Summerland Oil Mitigation Study Updates
Following the huge funding of $500,000 to Heal the Ocean (HTO) by State Assemblymember Monique Límon, and an additional $105,000 donated from the Mericos Foundation, work has started on the Summerland Oil Mitigation Study (SOMS). The lead project managers are Ira Leifer of Bubbleology Research International in Goleta, and HTO’s Harry Rabin.
Their first foray started with a comprehensive air quality study by measuring air emissions from oil seep, as oil can emit Volatile Organic Compounds (VOCs) such as hydrogen sulfide, benzene, toluene, ethylbenzene, and xylene. For purposes of the study, they are installing monitoring equipment on an air quality, weather, and gas monitor tower in Summerland, location TBA.

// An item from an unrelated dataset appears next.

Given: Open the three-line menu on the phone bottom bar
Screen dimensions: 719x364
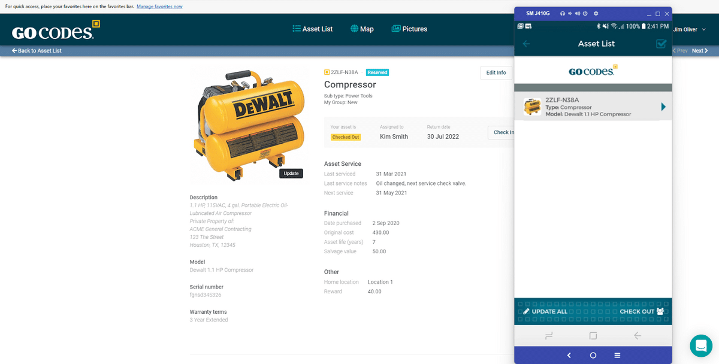Looking at the screenshot, I should point(617,355).
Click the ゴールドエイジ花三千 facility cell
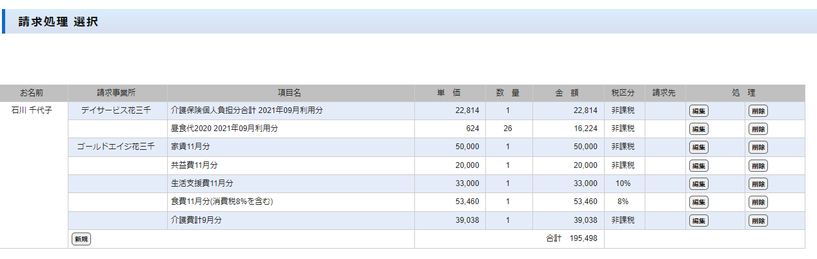 click(x=116, y=147)
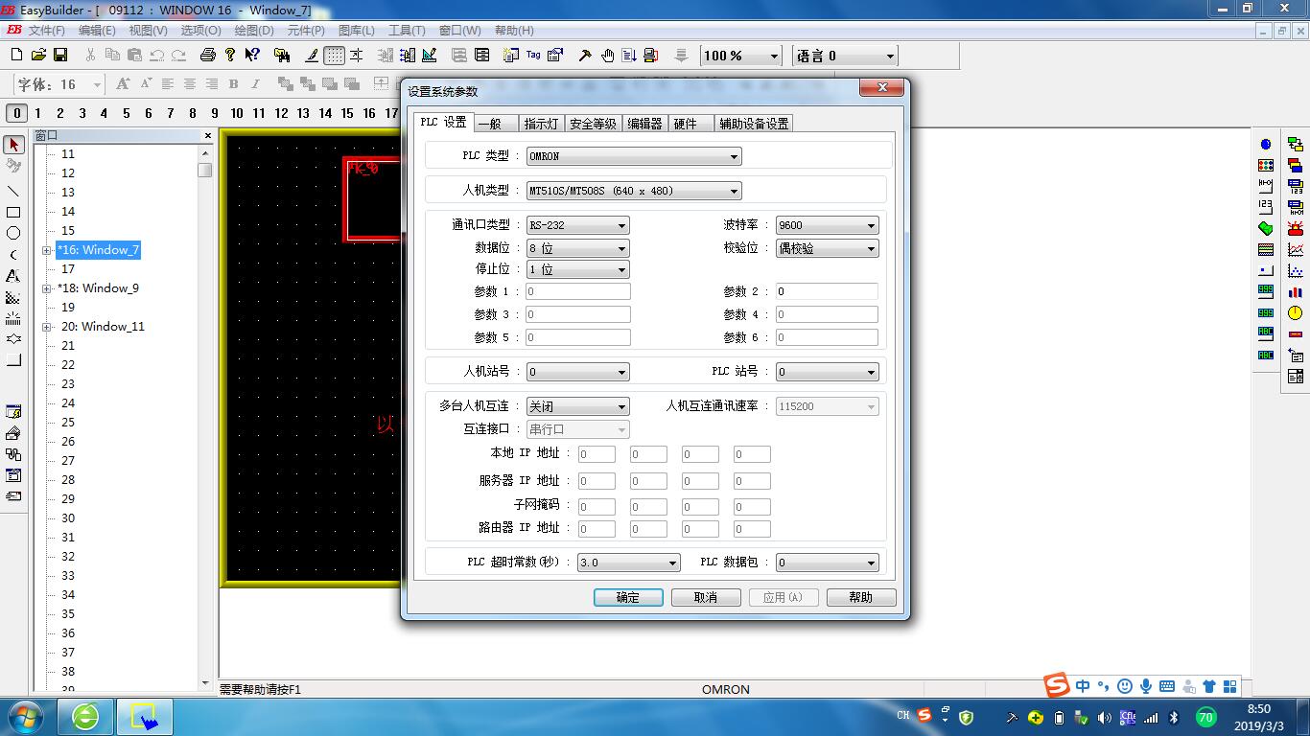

The SOMS study will determine the most logical and efficient approach to capping the leaking wells by helping to reveal all the connectivity between wellheads, oil, and water reservoirs beneath the Earth’s surface. This is guided by compiling a Graphical Information System (GIS) database to evaluate, strategize, and prioritize mitigation efforts for well abandonment.
In mid-December 2023, Leifer and Rabin wrote a brief about the SOMS project, published at AGU (Advancing Earth and Space Sciences Group) online, see 411.
Titled, “OS24A-04 Anthropogenically-Modified Seepage and Leakage from the World’s First Offshore, Abandoned Oil Field, Summerland, Southern California,” it spells out the areas of the petroleum hydrocarbon reservoirs, the fault lines, and oil drilling timeline from 1877.
Pertinent excerpts are:
“1. The first onshore wells date to 1877; offshore wells began to be drilled 1896-1899 into natural seepage, with ultimately hundreds of wells (Fig. 1, from Arnold, 1907) drilled by up to 22 companies on nine oil piers extending over the ocean, long since gone by the early 20th century. These companies left a legacy of poorly and improperly abandoned oil wells that continue sporadically leaking oil and gas in the context of natural seepage, leaks that will continue in perpetuity, previewing the global legacy from millions of U.S. wells alone.”
“2. Many factors affect both the leakage and seepage (including anthropogenically-enhanced seepage) emissions’ spatial and temporal variability and heterogeneity, including geology and engineering (wells, re-abandonments), unconsolidated sediment layers, tidal pressure changes, wave-forcing, storms (and seabed scouring/build-up), and reservoir pressure including from multiple aquifer layers some of which connect onshore.”
Their remedial plan includes, “…novel approaches to mapping and quantifying seep and leak emissions for this ultra-shallow, coastal/swash-zone seepage, including on-water mapping, ROV [remote operated vehicle] surveys, water sampling, repeat UAV [unmanned aerial vehicle] surveys, review of available geological data, air quality surveys, magnetometer surveys, beach survey data, and direct seep capture.”
Ultimately with the mapping, novel remedial work, the goal is to guide policy development to reduce environmental impact.